Of course, she disagreed.

I've also ran across the "You must have done SOMETHING to loose custody" from the Principal of my son's school.  She even went as far as to say "You abandoned him" -- which is just parroting my EX and his fake-wife -- namely fake-wife.  Now, how many father's have been told they "abandoned" their child?  NCP status is accepted for fathers.  Not that I agree with that totally, and one at a time, this board helps improve life for the kids which includes keeping FATHER's as part of the children's lives.

Unfortunately, I won't participate even on this board because my EX and his fake-wife are still reading and printing off everything I post on these boards.  Then it gets passed on to DH's EX......and both of our boys suffer.  

And kitten, before you ask, NO, I did not give up custody, I was blackmailed into my decision.  The military cares about your personal life where was my EX's employer doesn't give a hoot.  My EX and fake-wife have told everyone that I abandoned my son -- and when I get the feeling that I've run into someone like that -- In about 20 words or less, I explain what really happened -- tell them the truth -- and let them get what they deserves after that.  They shouldn't have lied in the first place.

That doesn't mean I'm done learning.....

Every once in a while, I meet another NCP Mom.....so we're out here, and I commend this site for creating this board.  Many of our challenges ARE the same, but there are still differences.




olanna

and I actually complained about some of the treatment here, but it did no good.
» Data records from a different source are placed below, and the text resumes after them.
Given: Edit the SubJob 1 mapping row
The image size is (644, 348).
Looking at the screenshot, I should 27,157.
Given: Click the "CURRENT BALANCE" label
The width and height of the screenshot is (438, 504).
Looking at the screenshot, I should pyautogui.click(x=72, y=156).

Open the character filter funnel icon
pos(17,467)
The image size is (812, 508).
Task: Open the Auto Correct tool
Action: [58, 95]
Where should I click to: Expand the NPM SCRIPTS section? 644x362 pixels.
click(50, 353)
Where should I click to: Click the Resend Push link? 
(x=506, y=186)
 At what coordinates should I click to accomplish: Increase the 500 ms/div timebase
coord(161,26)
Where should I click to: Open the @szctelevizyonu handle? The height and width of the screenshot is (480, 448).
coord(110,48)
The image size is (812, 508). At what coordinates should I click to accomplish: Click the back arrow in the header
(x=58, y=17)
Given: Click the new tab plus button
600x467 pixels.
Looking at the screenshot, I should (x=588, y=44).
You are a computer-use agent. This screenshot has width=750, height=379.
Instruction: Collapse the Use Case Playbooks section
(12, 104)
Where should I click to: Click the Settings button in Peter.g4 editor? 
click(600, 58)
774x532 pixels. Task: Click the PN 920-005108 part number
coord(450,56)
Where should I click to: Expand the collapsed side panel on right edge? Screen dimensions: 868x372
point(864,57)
I was told it was a difference of opinion and in all reality, it was not. It was a condescending, insulting attitude coupled with questions that almost blatently called me a liar when I answered each question!

I know for a fact and I have seen it happen before so many times on this site, if a man had of been treated in the same fashion I was, mods would have stepped in very quickly to sway the conversation and remind all of us what this site is really all about, what is best for the kids. (One mod actually did say that, but I didn't see too much in the way of swaying the conversation...actually it was more the opposite).

I was hoping that Dr. Jen was going to be available here to actually discuss some of these things, but she hasn't made a post since July 27th, so I guess she isn't really going to be a regular here.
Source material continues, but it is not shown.